# Work request:
Your answer should contain every line of the records, transcribed word for word.

----

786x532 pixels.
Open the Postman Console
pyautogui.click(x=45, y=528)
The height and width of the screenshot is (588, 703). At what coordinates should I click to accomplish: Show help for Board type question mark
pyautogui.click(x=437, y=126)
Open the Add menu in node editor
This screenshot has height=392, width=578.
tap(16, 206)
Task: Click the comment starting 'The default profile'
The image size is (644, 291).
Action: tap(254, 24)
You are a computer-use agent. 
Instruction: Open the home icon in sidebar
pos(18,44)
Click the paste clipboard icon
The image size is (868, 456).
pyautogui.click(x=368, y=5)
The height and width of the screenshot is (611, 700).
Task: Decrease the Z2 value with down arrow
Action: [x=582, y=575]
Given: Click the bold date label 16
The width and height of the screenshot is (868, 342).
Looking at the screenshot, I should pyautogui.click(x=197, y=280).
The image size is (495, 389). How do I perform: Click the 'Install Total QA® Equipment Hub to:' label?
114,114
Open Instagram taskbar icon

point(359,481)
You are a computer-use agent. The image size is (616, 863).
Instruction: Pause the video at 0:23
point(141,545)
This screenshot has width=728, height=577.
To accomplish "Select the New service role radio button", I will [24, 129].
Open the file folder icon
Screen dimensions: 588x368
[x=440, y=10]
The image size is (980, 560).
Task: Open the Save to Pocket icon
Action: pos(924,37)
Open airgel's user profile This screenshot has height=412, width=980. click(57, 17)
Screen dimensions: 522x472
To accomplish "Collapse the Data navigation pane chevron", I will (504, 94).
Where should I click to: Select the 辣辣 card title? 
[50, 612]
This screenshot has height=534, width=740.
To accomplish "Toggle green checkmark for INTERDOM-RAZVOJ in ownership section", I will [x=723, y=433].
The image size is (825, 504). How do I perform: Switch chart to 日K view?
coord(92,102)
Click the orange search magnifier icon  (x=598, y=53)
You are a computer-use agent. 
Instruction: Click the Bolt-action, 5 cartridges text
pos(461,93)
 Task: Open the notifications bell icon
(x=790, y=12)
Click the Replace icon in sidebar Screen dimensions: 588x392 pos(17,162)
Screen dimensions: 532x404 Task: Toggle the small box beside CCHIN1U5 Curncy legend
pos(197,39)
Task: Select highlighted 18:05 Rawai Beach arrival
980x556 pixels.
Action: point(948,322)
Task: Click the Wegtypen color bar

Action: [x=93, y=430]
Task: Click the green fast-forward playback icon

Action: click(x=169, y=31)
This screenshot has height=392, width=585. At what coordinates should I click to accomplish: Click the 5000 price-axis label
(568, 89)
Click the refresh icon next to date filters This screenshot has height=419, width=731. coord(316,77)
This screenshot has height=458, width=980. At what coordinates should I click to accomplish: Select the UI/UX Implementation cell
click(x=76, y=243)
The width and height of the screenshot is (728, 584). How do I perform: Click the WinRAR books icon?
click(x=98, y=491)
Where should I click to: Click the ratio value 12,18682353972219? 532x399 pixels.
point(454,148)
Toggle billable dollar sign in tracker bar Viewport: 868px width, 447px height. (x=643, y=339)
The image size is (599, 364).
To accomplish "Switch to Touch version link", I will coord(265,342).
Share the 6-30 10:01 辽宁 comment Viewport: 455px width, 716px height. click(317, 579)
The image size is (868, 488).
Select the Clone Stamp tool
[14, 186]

----

# Response area:
786x532 pixels.
Open the Postman Console
pyautogui.click(x=45, y=528)
The height and width of the screenshot is (588, 703). At what coordinates should I click to accomplish: Show help for Board type question mark
pyautogui.click(x=437, y=126)
Open the Add menu in node editor
This screenshot has height=392, width=578.
tap(16, 206)
Task: Click the comment starting 'The default profile'
The image size is (644, 291).
Action: tap(254, 24)
You are a computer-use agent. 
Instruction: Open the home icon in sidebar
pos(18,44)
Click the paste clipboard icon
The image size is (868, 456).
pyautogui.click(x=368, y=5)
The height and width of the screenshot is (611, 700).
Task: Decrease the Z2 value with down arrow
Action: [x=582, y=575]
Given: Click the bold date label 16
The width and height of the screenshot is (868, 342).
Looking at the screenshot, I should pyautogui.click(x=197, y=280).
The image size is (495, 389). How do I perform: Click the 'Install Total QA® Equipment Hub to:' label?
114,114
Open Instagram taskbar icon

point(359,481)
You are a computer-use agent. The image size is (616, 863).
Instruction: Pause the video at 0:23
point(141,545)
This screenshot has width=728, height=577.
To accomplish "Select the New service role radio button", I will [24, 129].
Open the file folder icon
Screen dimensions: 588x368
[x=440, y=10]
The image size is (980, 560).
Task: Open the Save to Pocket icon
Action: pos(924,37)
Open airgel's user profile This screenshot has height=412, width=980. click(57, 17)
Screen dimensions: 522x472
To accomplish "Collapse the Data navigation pane chevron", I will (504, 94).
Where should I click to: Select the 辣辣 card title? 
[50, 612]
This screenshot has height=534, width=740.
To accomplish "Toggle green checkmark for INTERDOM-RAZVOJ in ownership section", I will [x=723, y=433].
The image size is (825, 504). How do I perform: Switch chart to 日K view?
coord(92,102)
Click the orange search magnifier icon  (x=598, y=53)
You are a computer-use agent. 
Instruction: Click the Bolt-action, 5 cartridges text
pos(461,93)
 Task: Open the notifications bell icon
(x=790, y=12)
Click the Replace icon in sidebar Screen dimensions: 588x392 pos(17,162)
Screen dimensions: 532x404 Task: Toggle the small box beside CCHIN1U5 Curncy legend
pos(197,39)
Task: Select highlighted 18:05 Rawai Beach arrival
980x556 pixels.
Action: point(948,322)
Task: Click the Wegtypen color bar

Action: [x=93, y=430]
Task: Click the green fast-forward playback icon

Action: click(x=169, y=31)
This screenshot has height=392, width=585. At what coordinates should I click to accomplish: Click the 5000 price-axis label
(568, 89)
Click the refresh icon next to date filters This screenshot has height=419, width=731. coord(316,77)
This screenshot has height=458, width=980. At what coordinates should I click to accomplish: Select the UI/UX Implementation cell
click(x=76, y=243)
The width and height of the screenshot is (728, 584). How do I perform: Click the WinRAR books icon?
click(x=98, y=491)
Where should I click to: Click the ratio value 12,18682353972219? 532x399 pixels.
point(454,148)
Toggle billable dollar sign in tracker bar Viewport: 868px width, 447px height. (x=643, y=339)
The image size is (599, 364).
To accomplish "Switch to Touch version link", I will coord(265,342).
Share the 6-30 10:01 辽宁 comment Viewport: 455px width, 716px height. click(317, 579)
The image size is (868, 488).
Select the Clone Stamp tool
[14, 186]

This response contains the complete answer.